The zoo will be back and operational after a one-year layoff last summer, said City recreation staff members.

“We will be opening for sure. Our opening day will be June 1,” said City of Flin Flon recreation programmer Kelcey Andersen. The City has already reached out to animal suppliers looking for new furry friends to bring to the zoo for the summer.

Some changes will be in store for the zoo itself. While the zoo had been free to the public in the past, an entry fee will be charged for this year - two dollars a head for all visitors of all ages. That money, Andersen said, will go toward paying for the animals’ care and feed.
Aside from that, it will be business as usual for the zoo, running from 11 a.m.-7 p.m. daily, subject to change in poor weather.

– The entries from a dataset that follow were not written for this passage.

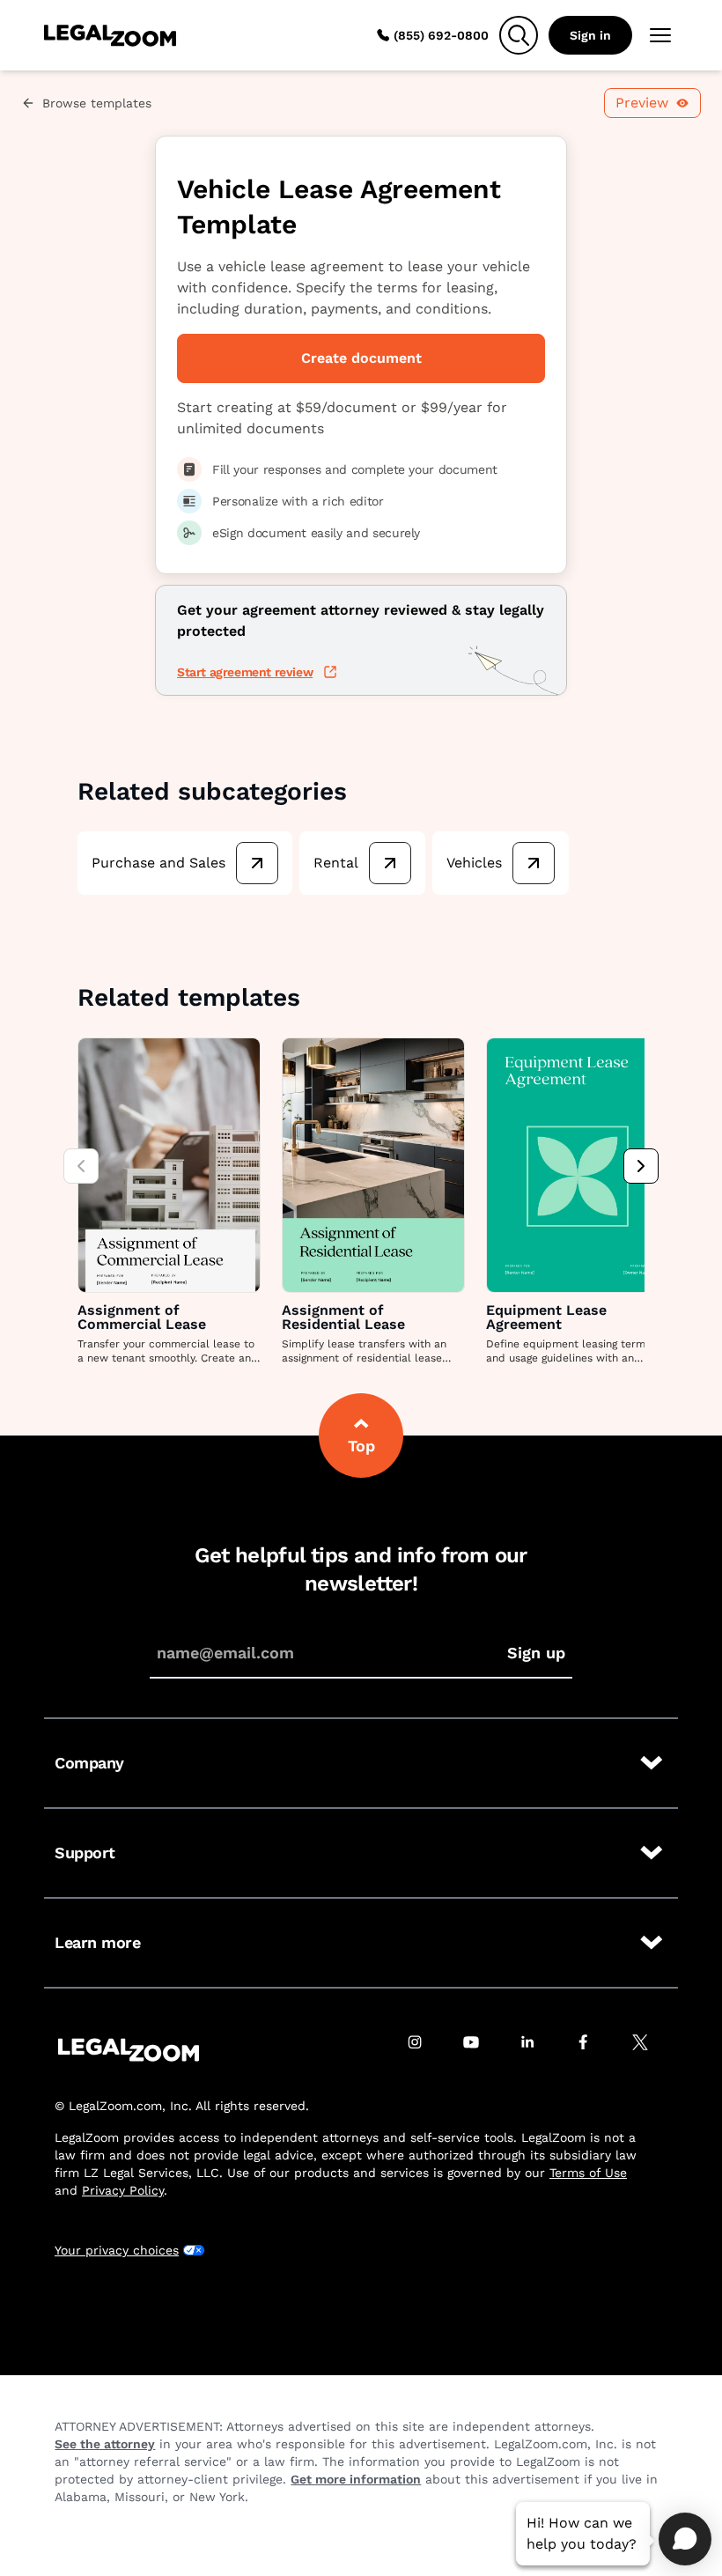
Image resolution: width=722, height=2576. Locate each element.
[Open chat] (685, 2539)
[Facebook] (593, 2050)
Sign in (590, 35)
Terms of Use (588, 2173)
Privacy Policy (123, 2190)
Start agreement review (245, 672)
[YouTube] (481, 2050)
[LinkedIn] (537, 2050)
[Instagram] (424, 2050)
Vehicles (474, 862)
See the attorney (105, 2444)
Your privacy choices (117, 2250)
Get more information (356, 2479)
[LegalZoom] (128, 2050)
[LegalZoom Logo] (110, 35)
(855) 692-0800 (441, 35)
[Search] (518, 35)
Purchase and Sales (158, 862)
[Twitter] (650, 2050)
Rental (335, 862)
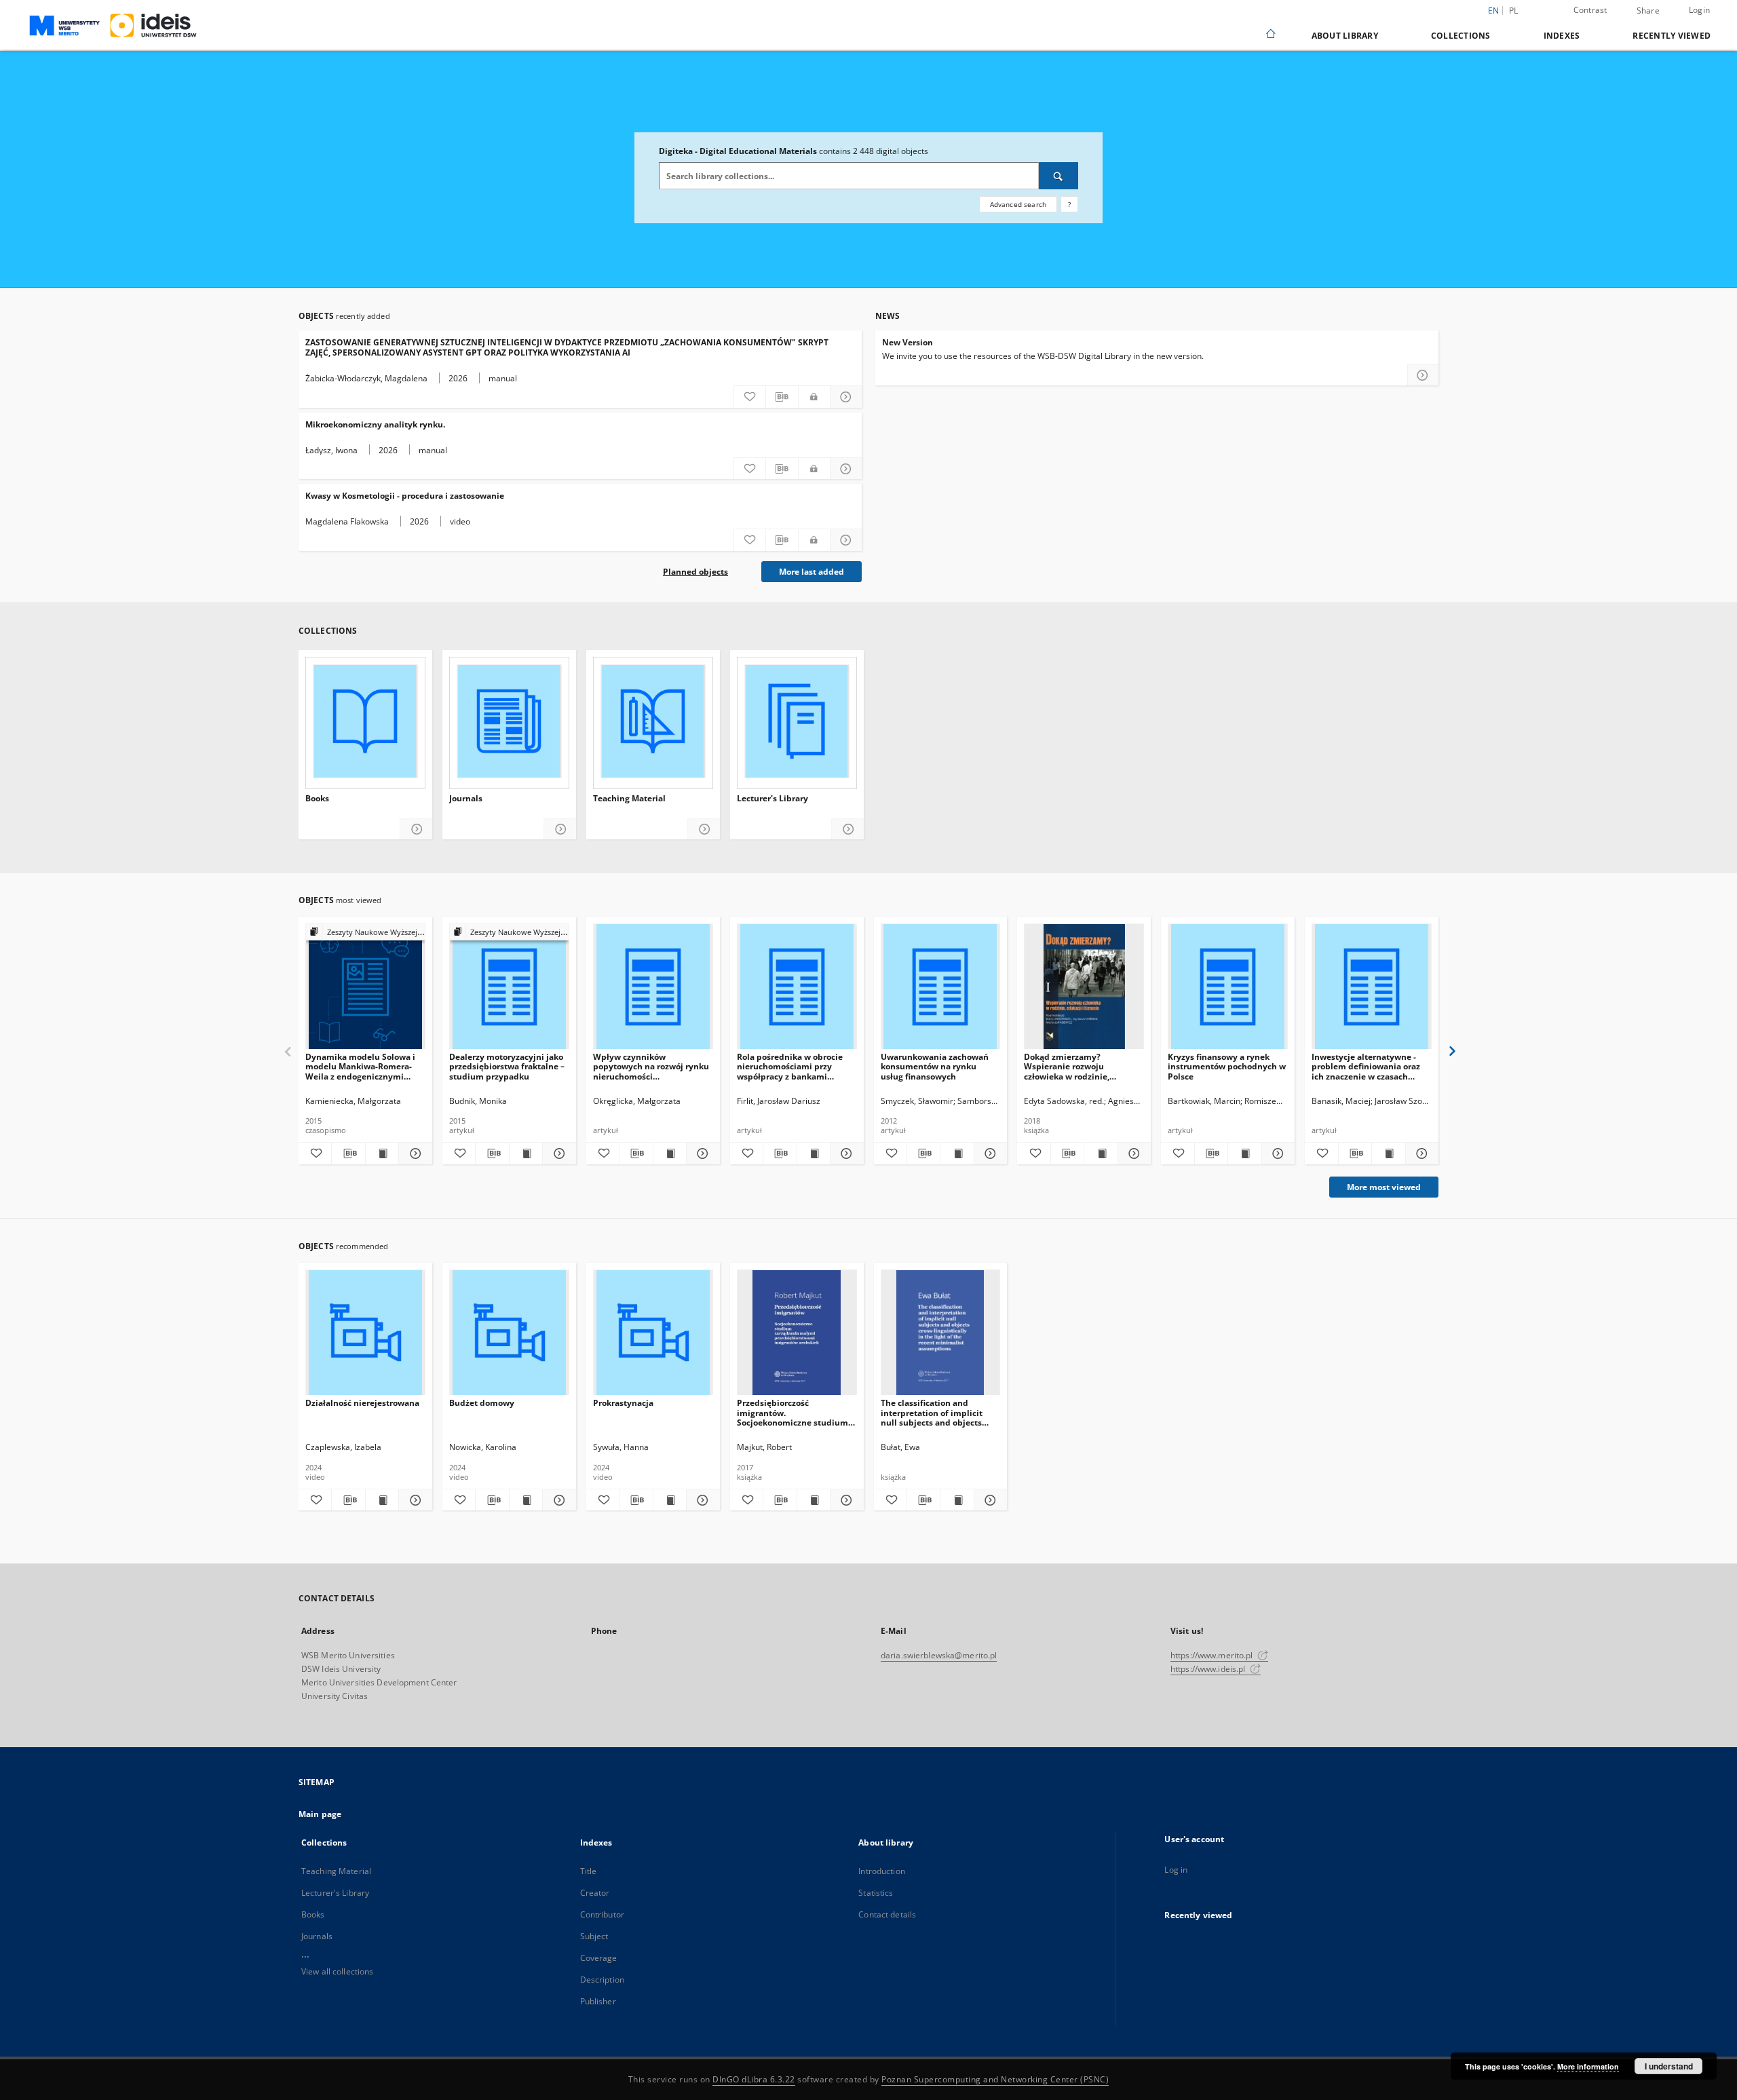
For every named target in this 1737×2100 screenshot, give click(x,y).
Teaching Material (629, 798)
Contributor (602, 1914)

The future of the zoo was in doubt last year, first as the City did not bring back animals and open the zoo as normal, instead using the fenced-in area as space for a temporary dog park. Reasons cited for the change included the possibility of construction of a replacement of the Flin Flon Aqua Centre on the old Willowpark Curling Rink site south of the zoo. Such a project would have meant cutting the zoo’s parking lot off from road access and possibly scaring animals and patrons alike with loud construction noise, but that project was delayed and later moved altogether during the summer.

In the fall, not long before the latest local election, previous city council members discussed possibly rezoning the land the zoo sits on in Willowvale Park, which would have allowed residential property to be built on the site. Councillors said the moves would not lead to the zoo being permanently closed, saying that the change would allow for a then-unknown real estate partner to build seniors’ housing on the site and that the zoo would be moved and reopened elsewhere if a land sale was agreed on.

The decision was met with public outcry over the possibility of a permanent closure of the zoo and a lack of public transparency on the project. The rezoning measure was not decided on at the time of the election last fall - to date, the new Flin Flon city council has not ruled on the change publicly, leaving the zoo land still zoned as “parks and recreation” in City planning.